Rowland Percival Brown OBE (8 January 1933 – 22 September 2010) was a British educator, best known for his tenure as Headmaster of the Royal Grammar School, High Wycombe, Buckinghamshire, from 1975 to 1993. He was appointed an Officer of the Order of the British Empire (OBE) in 1993 for services to education.

== Early life and education ==
Brown attended Queen Mary School in Basingstoke, where he excelled in athletics, setting a long jump record and playing soccer. He won a state scholarship to Worcester College, Oxford, reading French and rowing for his college. During National Service, he was commissioned into the Intelligence Corps and spent a year at the University of Cambridge studying Russian. He was called to the Bar by the Inner Temple in 1966.

== Career ==

=== Early teaching roles ===
Brown began his teaching career at Hampton Grammar School, where he taught Russian, led the army section of the Combined Cadet Force (CCF), and established the school’s boat club. He later became Head of Modern Languages at Tudor Grange Grammar School in Solihull, organizing international school trips. In 1967, Brown was appointed Headmaster of King Edward VI Grammar School in Nuneaton, later serving as Principal when the institution transitioned to a sixth-form college in 1974.

=== Royal Grammar School, High Wycombe ===
Brown became Headmaster of RGS High Wycombe in 1975. His tenure was marked by:
- Preservation of grammar status: Defending the school’s selective admissions policy amid national shifts toward comprehensive education.
- Academic modernisation: Expanding A-level offerings and improving examination results.
- Governance reforms: Guiding the school through transitions to Local Management of Schools (LMS) and grant-maintained status, securing financial independence.
- Extracurricular development: Revitalizing sports, CCF, and student leadership programs, and expanding boarding facilities.
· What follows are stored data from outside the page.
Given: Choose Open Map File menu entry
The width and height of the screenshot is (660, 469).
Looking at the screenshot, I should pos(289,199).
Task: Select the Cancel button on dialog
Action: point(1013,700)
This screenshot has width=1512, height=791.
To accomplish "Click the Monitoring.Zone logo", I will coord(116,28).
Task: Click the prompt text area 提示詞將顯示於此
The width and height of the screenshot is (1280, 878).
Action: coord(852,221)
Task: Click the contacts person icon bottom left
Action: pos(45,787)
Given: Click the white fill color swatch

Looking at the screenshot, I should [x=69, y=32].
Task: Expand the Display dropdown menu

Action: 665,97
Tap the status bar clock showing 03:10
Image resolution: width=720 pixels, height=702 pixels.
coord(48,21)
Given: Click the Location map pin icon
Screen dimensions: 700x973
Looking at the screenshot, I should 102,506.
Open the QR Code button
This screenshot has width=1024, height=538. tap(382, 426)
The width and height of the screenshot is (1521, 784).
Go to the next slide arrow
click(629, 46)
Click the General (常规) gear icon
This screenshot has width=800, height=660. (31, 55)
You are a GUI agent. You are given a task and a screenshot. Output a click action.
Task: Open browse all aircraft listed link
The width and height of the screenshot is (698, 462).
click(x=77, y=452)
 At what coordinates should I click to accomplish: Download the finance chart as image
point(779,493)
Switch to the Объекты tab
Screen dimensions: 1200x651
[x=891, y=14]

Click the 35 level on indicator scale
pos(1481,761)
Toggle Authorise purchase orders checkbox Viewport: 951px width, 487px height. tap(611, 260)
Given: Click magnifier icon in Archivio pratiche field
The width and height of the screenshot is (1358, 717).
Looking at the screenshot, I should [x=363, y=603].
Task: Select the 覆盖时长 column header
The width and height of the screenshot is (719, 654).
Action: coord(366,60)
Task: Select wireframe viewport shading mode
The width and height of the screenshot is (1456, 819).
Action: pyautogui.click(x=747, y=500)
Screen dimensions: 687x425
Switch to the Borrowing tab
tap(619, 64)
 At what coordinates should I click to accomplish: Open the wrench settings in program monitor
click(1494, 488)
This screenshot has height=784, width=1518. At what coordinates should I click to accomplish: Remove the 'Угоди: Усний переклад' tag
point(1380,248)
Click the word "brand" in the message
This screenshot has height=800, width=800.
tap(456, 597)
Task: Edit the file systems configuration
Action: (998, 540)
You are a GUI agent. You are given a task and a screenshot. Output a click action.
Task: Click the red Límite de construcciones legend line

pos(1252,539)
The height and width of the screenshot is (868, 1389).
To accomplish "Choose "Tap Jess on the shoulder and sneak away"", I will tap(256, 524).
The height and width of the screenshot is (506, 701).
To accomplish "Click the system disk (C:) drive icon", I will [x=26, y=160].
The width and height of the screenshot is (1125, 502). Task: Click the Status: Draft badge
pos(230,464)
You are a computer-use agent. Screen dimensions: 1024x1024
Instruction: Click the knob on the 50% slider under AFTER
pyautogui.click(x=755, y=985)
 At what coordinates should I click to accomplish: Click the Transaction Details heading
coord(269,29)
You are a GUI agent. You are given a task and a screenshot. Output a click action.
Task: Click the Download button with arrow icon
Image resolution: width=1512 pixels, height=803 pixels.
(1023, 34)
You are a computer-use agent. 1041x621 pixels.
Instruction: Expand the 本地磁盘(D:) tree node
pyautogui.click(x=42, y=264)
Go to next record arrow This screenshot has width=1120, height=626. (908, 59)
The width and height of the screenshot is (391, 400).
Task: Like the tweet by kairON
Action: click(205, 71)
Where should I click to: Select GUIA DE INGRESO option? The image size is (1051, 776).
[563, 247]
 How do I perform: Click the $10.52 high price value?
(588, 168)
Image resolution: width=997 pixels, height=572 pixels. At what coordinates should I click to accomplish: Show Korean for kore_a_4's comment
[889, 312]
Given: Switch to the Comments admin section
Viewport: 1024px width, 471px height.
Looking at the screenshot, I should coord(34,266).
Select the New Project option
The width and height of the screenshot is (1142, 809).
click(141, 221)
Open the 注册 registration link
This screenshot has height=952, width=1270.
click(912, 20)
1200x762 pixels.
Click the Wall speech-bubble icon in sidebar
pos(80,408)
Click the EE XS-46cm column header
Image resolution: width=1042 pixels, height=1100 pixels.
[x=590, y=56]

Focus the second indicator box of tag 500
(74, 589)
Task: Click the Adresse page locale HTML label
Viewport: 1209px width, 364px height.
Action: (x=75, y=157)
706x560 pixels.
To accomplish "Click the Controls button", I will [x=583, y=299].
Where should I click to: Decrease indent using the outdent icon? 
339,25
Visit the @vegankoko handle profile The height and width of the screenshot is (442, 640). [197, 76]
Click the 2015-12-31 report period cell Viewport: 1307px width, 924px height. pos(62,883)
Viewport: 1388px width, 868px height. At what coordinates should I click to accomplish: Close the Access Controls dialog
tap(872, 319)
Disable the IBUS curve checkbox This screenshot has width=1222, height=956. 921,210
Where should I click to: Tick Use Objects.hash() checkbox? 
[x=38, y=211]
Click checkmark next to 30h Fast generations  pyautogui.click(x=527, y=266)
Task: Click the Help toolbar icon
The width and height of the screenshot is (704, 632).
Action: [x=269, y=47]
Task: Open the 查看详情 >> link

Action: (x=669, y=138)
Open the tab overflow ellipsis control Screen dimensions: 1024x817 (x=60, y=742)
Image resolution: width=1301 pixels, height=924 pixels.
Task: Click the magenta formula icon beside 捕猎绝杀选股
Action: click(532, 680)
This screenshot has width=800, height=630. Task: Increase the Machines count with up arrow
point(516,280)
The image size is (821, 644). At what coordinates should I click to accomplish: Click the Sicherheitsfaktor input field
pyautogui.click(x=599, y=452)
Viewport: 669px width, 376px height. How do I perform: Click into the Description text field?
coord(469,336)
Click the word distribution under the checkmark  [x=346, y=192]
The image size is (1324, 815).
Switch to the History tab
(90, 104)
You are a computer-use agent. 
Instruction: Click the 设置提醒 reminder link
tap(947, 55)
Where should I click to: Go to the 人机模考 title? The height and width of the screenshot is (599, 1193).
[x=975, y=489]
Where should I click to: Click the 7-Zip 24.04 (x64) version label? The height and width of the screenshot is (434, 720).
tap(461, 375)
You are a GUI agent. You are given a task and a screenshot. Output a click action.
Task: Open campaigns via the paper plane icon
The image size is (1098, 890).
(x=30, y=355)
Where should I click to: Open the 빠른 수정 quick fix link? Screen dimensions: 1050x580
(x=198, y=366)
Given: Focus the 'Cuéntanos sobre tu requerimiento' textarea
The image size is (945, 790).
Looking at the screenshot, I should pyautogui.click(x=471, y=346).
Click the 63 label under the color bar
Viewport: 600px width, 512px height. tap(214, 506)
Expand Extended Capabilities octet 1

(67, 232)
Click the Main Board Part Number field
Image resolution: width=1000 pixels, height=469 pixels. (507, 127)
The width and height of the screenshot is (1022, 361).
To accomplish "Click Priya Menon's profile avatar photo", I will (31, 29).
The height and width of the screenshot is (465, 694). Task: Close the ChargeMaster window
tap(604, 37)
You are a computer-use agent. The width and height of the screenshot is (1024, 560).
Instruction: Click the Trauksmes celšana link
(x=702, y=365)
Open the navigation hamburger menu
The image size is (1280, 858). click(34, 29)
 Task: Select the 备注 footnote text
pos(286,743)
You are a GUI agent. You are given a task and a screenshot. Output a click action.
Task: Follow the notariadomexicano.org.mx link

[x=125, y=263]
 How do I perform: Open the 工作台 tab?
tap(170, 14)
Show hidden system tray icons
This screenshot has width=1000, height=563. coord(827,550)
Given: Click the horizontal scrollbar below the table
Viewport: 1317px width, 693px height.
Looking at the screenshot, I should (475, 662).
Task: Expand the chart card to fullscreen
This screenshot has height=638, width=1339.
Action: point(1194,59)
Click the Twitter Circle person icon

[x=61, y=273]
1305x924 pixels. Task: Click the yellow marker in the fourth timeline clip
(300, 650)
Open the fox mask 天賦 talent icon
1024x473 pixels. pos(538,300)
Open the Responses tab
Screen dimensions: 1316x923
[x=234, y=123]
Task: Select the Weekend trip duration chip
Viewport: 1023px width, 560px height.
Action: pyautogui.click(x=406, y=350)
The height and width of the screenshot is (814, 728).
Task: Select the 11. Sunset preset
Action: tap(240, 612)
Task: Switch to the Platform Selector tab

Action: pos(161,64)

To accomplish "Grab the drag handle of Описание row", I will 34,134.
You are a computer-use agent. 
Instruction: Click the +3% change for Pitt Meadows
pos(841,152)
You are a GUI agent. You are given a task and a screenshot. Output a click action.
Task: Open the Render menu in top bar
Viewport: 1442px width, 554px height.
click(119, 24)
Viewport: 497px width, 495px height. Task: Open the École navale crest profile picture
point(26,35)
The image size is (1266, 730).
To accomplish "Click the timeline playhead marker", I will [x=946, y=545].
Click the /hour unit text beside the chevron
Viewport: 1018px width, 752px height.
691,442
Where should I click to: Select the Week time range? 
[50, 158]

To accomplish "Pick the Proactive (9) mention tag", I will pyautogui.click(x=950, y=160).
He oversaw royal visits by the Duke of Gloucester and the Princess of Wales.

=== National educational contributions ===
Brown held leadership roles in national educational organisations, including:
- National President of the Secondary Heads’ Association (SHA) (1985–1986),
- Chairman of the Association of Principals of VI Form Colleges,
- Legal consultant and co-author of the Head’s Legal Guide (1984) and School Management Handbook (1992), which provided guidance on education legislation.

=== Community service ===
Brown served as a Justice of the Peace (JP) on the Wycombe bench, chairing the Youth Panel and advocating for juvenile welfare. He was President of High Wycombe Rotary Club in 1990, introducing the first Rotary tree-planting scheme in the country, and was a member of Rotary International since 1968.

== Family and personal life ==
Brown married Jay, a teacher at Piper’s Corner School in Great Kingshill. They have three daughters. He was active in religious and community life, leading Crusader groups in Strawberry Hill and Solihull, and serving as a trustee, deacon, and chairman of the foundation at Union Baptist Church in High Wycombe.

Brown died on 22 September 2010, at the age of 77.

== Honours ==
Brown was appointed Officer of the Order of the British Empire (OBE) in the 1993 New Year Honours for services to education.

== Publications ==
- Brown, R. P. (1984). Head’s Legal Guide. Secondary Heads’ Association.
- Brown, R. P. (1992). School Management Handbook. Secondary Heads’ Association.

== Legacy ==
Brown’s leadership at RGS is remembered for balancing tradition with innovation, ensuring academic excellence during educational reforms. His legal and policy work influenced national school governance practices.